Lab 1 - Instru Analy

Zeeshan Haider
CHEM 3411.1
Prof. Ed Look
Lab 1-3: Programming a robot with LabVIEW
Modern science relies heavily on technology to perform various tasks needed in order to
further advance the understanding of the workings of matter. Almost all forms of technology in
some way depend on computers, which in turn, are run by programming languages. It is
essential then to understand the connection between the machine and the underlying language
that it runs on.
In this experiment, National Instrument’s (NI) LabVIEW was used to construct a program
(VI) that controlled the motion of LEGO Mindstorms NXT modulated robot. The software used
were NI LabVIEW version 8.0 with Lego NXT toolkit and Lego Mindstorms NXT module.
VI Interface:
First, an interface (front panel) was created in LabVIEW. The purpose of this was so that
a user can easily control the robot by clicking on one of the available buttons on the front
panel. To create the front panel, first a cluster was created, and then five Boolean buttons with
different labels were created and placed in it. Clusters are used to group together different
types of data such as numeric, strings, Booleans, and so on. The Boolean data type contains
only two types of values: true and false. When a button in the front panel is pressed, the value
of the Boolean becomes true, and false when it is depressed. Next, a sting indicator was created
to display which button was being pressed. String indicators are sort of variables that display
whatever that is being passed onto them via wire connections in the case of LabVIEW. Lastly, a
“Quit” Boolean button was created to stop the further execution of the VI (and consequently of
the movement of the robot). See figure 1 (front panel).
A ‘while loop’ was created and everything (i.e. cluster, strings, variables, etc.) placed
inside it. ‘While loop’ runs the program/function until a certain condition is met after which it
stops executing the function. In this case, when the QUIT button was pressed on the front
panel, the function stopped executing any further. Shift registers were added to the ‘while loop’
and a value of -1 was assigned to the left shift register. Shift registers passes on information
between the different iteration of the loop. It must be initiated properly (i.e. have some value
assigned to it) otherwise the program throws an error.

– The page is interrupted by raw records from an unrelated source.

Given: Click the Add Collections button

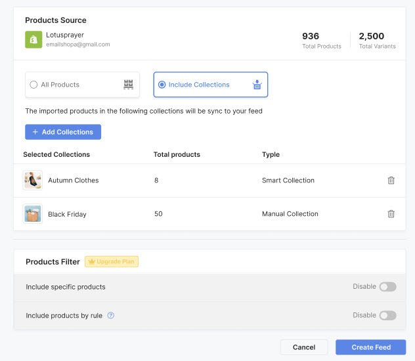Looking at the screenshot, I should pyautogui.click(x=63, y=132).
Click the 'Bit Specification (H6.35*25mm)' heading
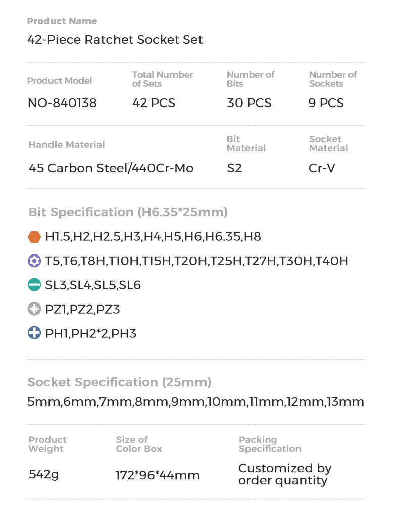This screenshot has height=509, width=399. [x=128, y=212]
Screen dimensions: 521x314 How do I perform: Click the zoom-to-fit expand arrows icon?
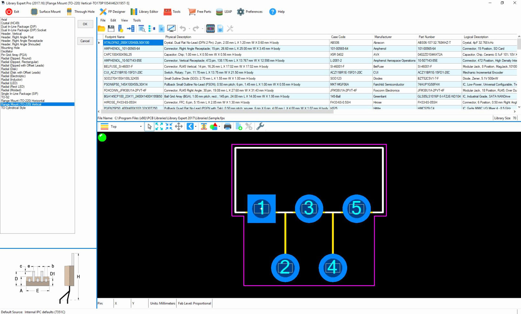(159, 127)
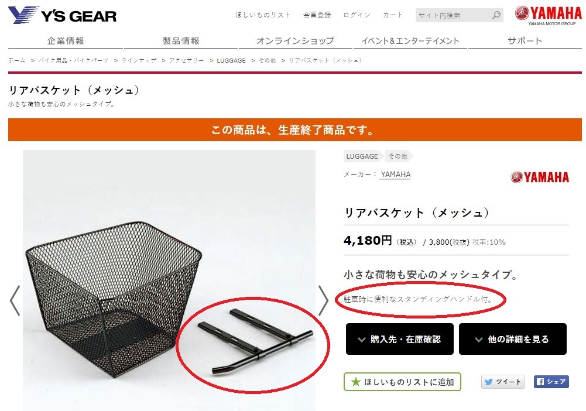
Task: Share the product via the Twitter ツイート button
Action: (503, 382)
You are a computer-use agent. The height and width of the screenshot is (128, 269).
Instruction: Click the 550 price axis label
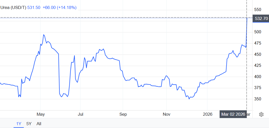pyautogui.click(x=258, y=10)
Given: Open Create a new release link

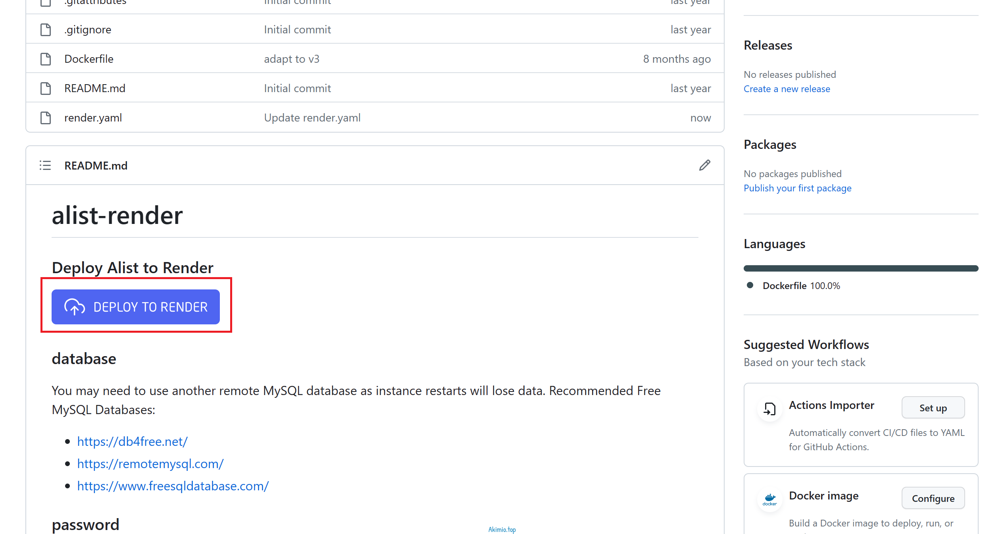Looking at the screenshot, I should coord(786,88).
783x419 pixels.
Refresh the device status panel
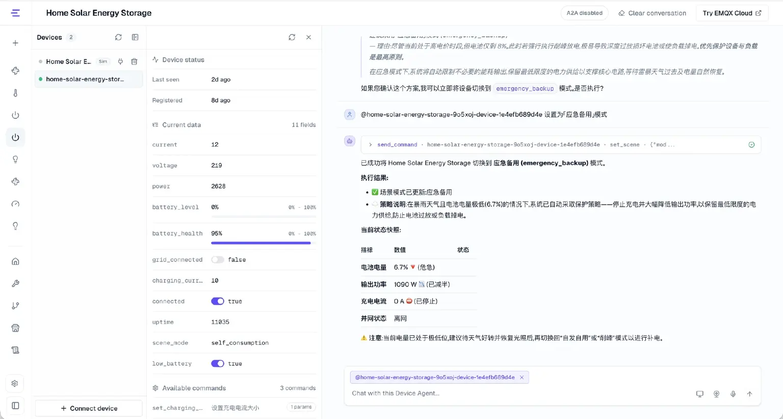(292, 37)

Next, the cluster was converted into a 1 dimensional array containing all the buttons.
Arrays can be 1D or 2D used for storing information. The information can be obtained from
array by calling on the different indices of each ‘element’ it stores. For example, if an array
contains three values A, B, and C, then to output A onto the screen, element with index of 0 will
be called upon, to display B, index of 1 will be called upon, and so forth. Each element in an
array is linked to an index number. The index can also be anything other than numbers (i.e. user
created values) for more complex arrays. To convert the cluster into array, the function
“Clusters to Array” was used. This was then connected to the ‘search 1D array’ block. The
function of ‘search 1D array’ is to search a value in an array, and if found, pass it on forward.
Zeeshan Haider
CHEM 3411.1
Prof. Ed Look
A ‘case structure’ was created to which the cluster’s output was connected. A case structure is
simply a function that displays different output depending on the ‘case’ that is selected. So for
example, pressing the forward button (which had an index of 0 in the array) will select the
zeroth case for which some particular code was written. Pressing different buttons the front
panel will result in different case being selected. Inside the code for each case, a string variable
was created to display some user defined text onto the front panel’s screen (in the string
indicator box). To stop the ‘while loop’ and ultimately the motion of the robot, the Quit button
on the front panel was connected to a Boolean ‘not true’ constant, which when initiated (i.e.
when the button is pressed) stops the while loop from executing any further. See figure 2
Program-Robot connection:
After creating the front panel VI, LabVIEW’s built-in programs (or subVIs) were used to
make connection between the front panel controls and the actual physical movement of the
robot. The robot was connected to the computer via a USB wire connection. First, the NXT
programs for motion (i.e. forward, reverse, left, right, and stop) were uploaded onto the robot
using NXT terminal (see figure) to test that was working.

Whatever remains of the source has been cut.